Picking up almost immediately from the last scenes of Mockingjay: Part 1, Peeta (Josh Hutcherson) is rescued from the Capitol, though brainwashed, as proved after attempting to murder Katniss (Jennifer Lawrence). Meanwhile, Gale is wasting no time in trying to win Katniss back. The fight continues, though Katniss has something different in mind – to seek revenge and kill President Snow. The question is, will it all go to plan? After an interesting journey in Mockingjay: Part 1, which focused heavily on the psychological aspects of the game, Mockingjay: Part 2, does quite the opposite. Though The Hunger Games target audience age demographic was slightly younger than my own, I have nonetheless enjoyed this saga, which contrasts greatly against my dislike for the teen dystopia genre.

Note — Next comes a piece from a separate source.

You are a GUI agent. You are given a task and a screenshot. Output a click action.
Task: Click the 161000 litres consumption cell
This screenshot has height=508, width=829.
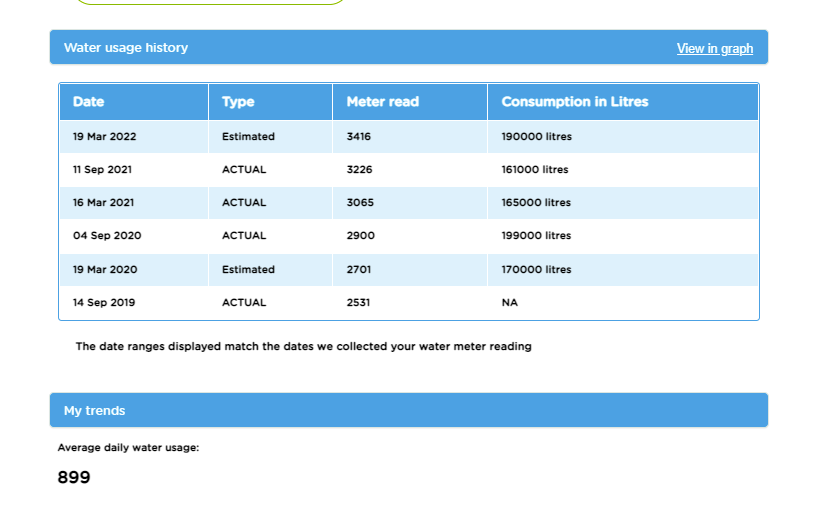click(x=535, y=170)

The main issue here was, Mockingjay: Part 2 is big, but not big enough, sadly over-hyped to say the least. The cinematography played a huge part, conveying the heated feel of the revolution, contrasting with the intimate feel of Katniss’s personal journey. However, quite a few mistakes were made on the director’s behalf, one being the glossing over of characters’ deaths. Primrose’s death was a matter of 2 seconds, soon to be zooming in on Katniss, having no significance at all. Nor was the death of Finnick Odair, which wasn’t dwelled on in the slightest, the characters merely walked on. The film moved at a tedious pace, proving there wasn’t enough substance to successfully make two instalments from the one book, making it all the more monotonous. The first explosion was shocking in terms of CGI, and resembled something of a cheap iMovie effect. Arguably the most violent instalment of the franchise, yet not the most exciting, containing very little humour. But the film isn’t a total drag, the fight scenes still prove to be energetic and tense.

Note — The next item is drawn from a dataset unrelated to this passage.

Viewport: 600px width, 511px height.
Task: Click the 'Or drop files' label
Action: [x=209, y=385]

In terms of acting, Julianne Moore (Coin) and Natalie Dormer (Cressida) had to grapple with unfavourable hairstyles, but nonetheless perform to a satisfactory level, but this wasn’t Julianne Moore’s finest hour. Josh Hutcherson (Peeta) gave a convincing performance, almost matching to that of Jennifer Lawrence, who was pre-eminent. Likewise, Donald Sutherland excels in portraying the tyrannical President Snow. ‘Tigress’ didn’t excel in her field, but nonetheless, she certainly represents the extravagance of the Capitol. Stanley Tucci (Caesar Flickerman), who played a solid, recurring role previously, was only featured for a rushed two minutes, and to make it any more downgrading for him, on a grainy television screen.
And as for the ending, cliché upon cliché ruins what could have been a satisfactory ending, convoluted in the most unnecessary fashion. If anything, Jennifer Lawrence is the only element that carries the film, stopping it from falling completely on its face, similar to that of Julianne Moore in the finale…minus the arrow. Though, the ‘hardcore’ Hunger Games fans will take to it more, presumably. The franchise certainly doesn’t soar as high as Harry Potter, but there is no doubt that this saga, primarily high-quality films, will have a lasting impact on popular film culture.